**Material for the task**
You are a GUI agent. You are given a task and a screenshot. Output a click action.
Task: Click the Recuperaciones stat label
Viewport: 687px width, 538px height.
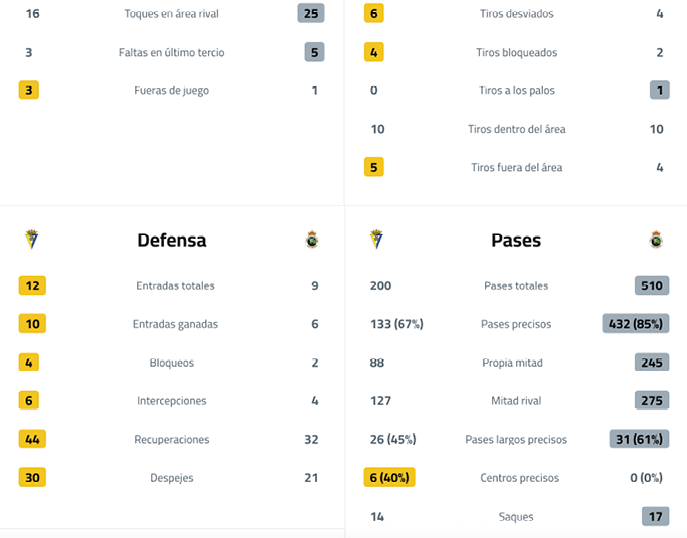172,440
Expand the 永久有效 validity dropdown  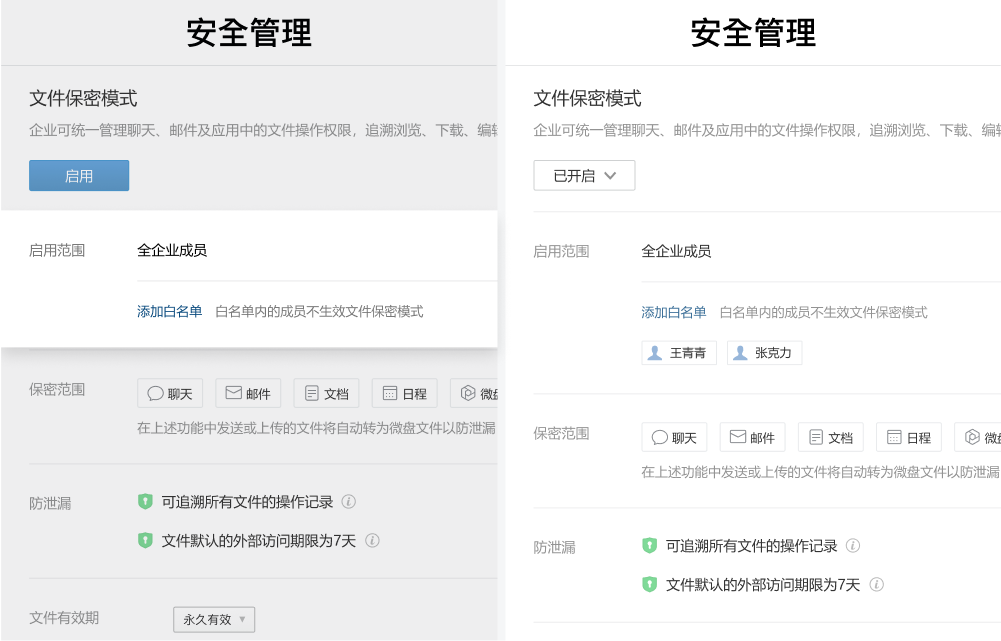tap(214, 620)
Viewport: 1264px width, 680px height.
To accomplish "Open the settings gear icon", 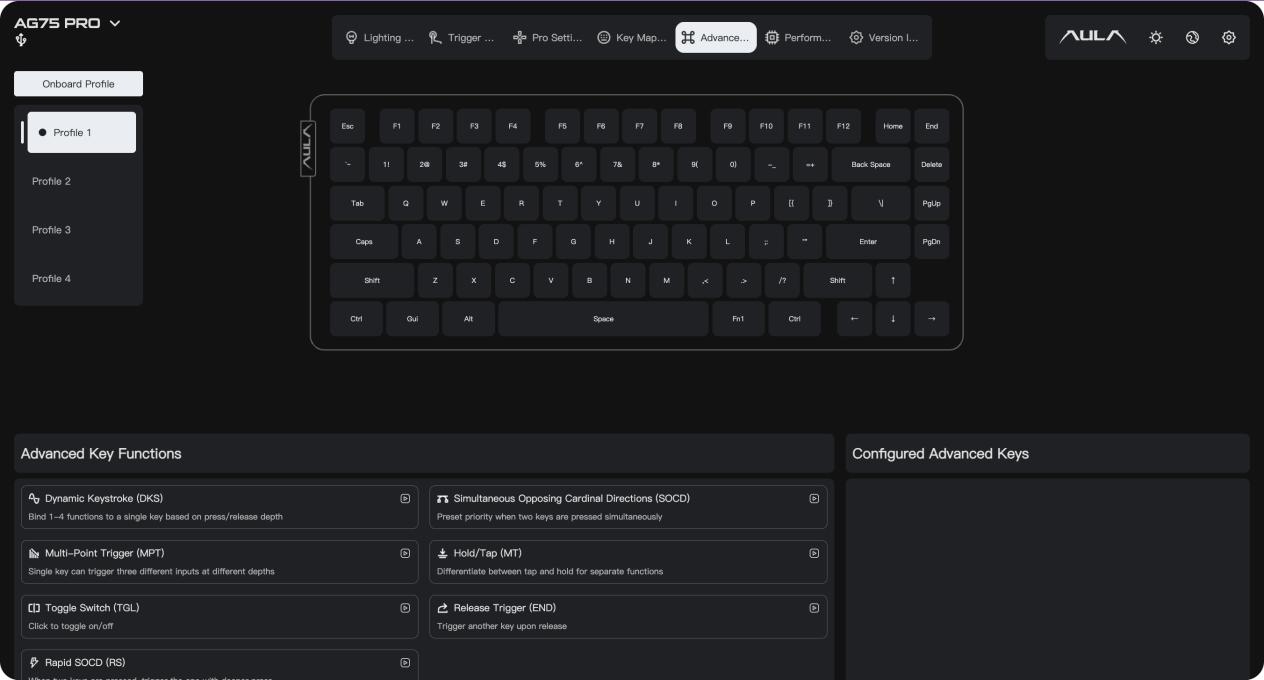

...

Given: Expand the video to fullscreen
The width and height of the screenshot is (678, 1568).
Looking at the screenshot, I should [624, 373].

==

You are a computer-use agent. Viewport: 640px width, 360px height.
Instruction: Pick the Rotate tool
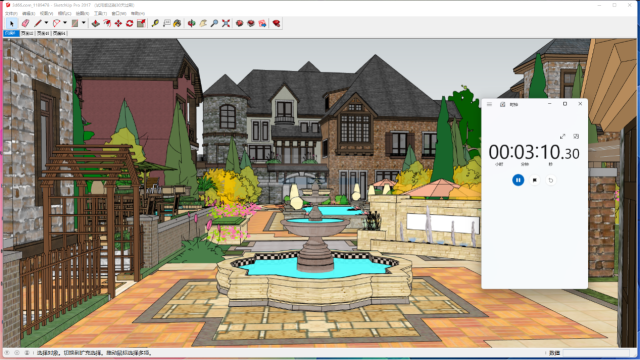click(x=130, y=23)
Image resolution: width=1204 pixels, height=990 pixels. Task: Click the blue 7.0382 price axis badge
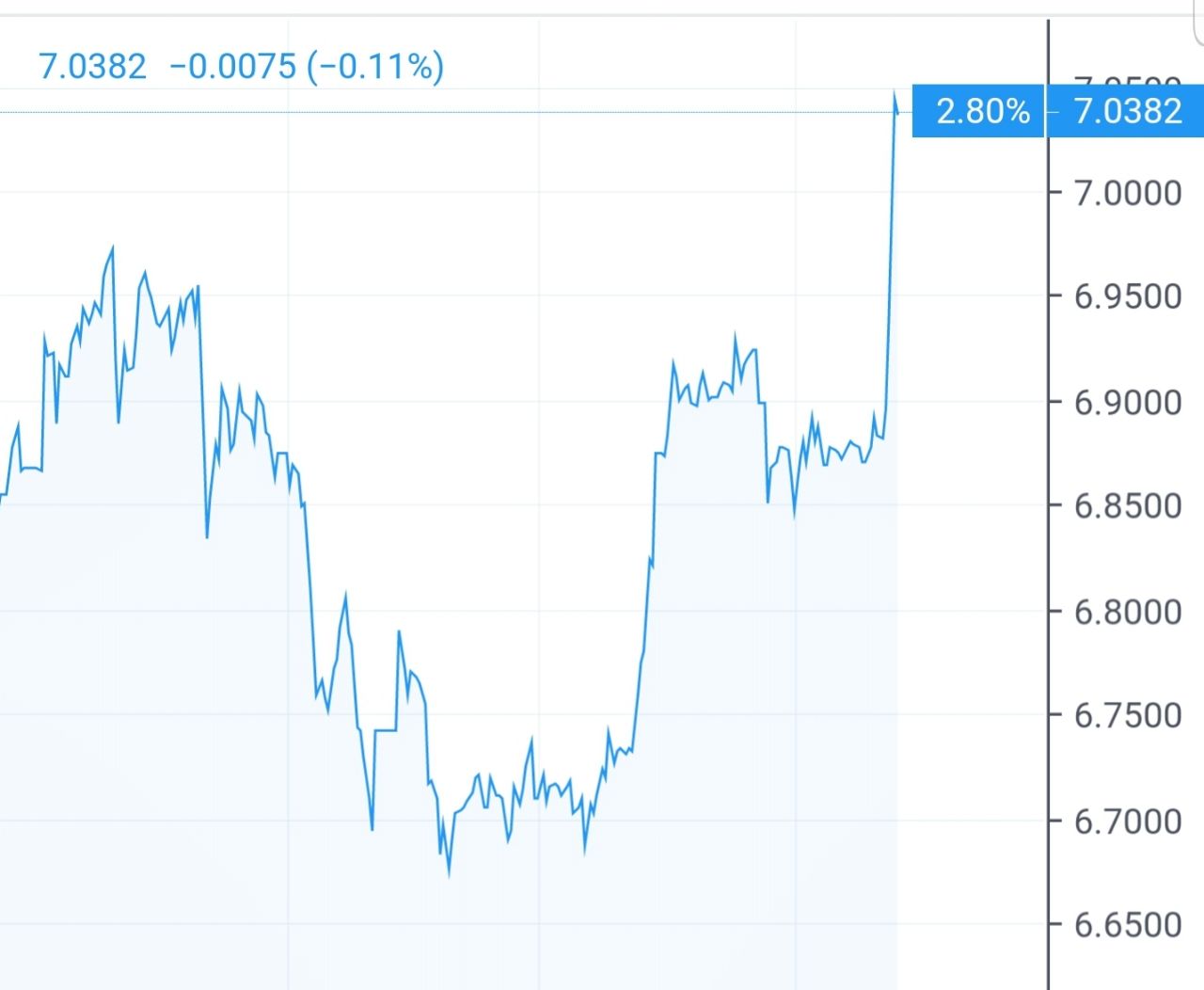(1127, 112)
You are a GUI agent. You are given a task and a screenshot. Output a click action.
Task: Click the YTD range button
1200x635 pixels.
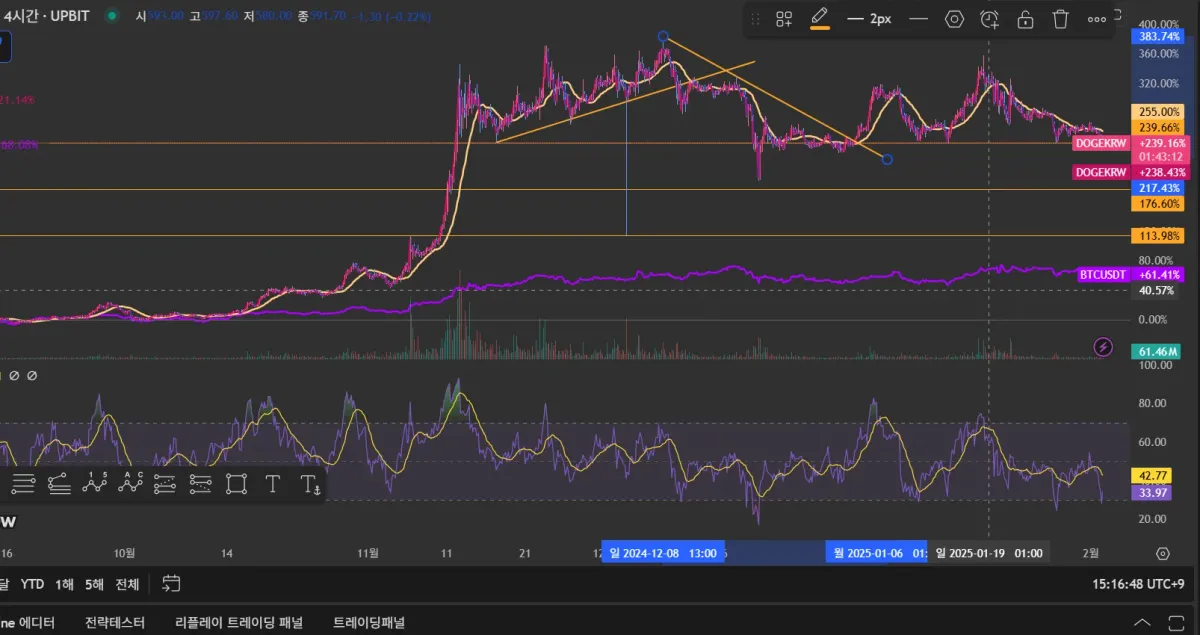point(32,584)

**Assignment**
Output exactly the stretch of the listing that begins at the line containing "Viewport: 1264px width, 680px height." and ends at the line containing "the settings gear", both kept. Omit pictures and everything else.

**Solution**
Viewport: 1264px width, 680px height.
To accomplish "Open the settings gear icon", 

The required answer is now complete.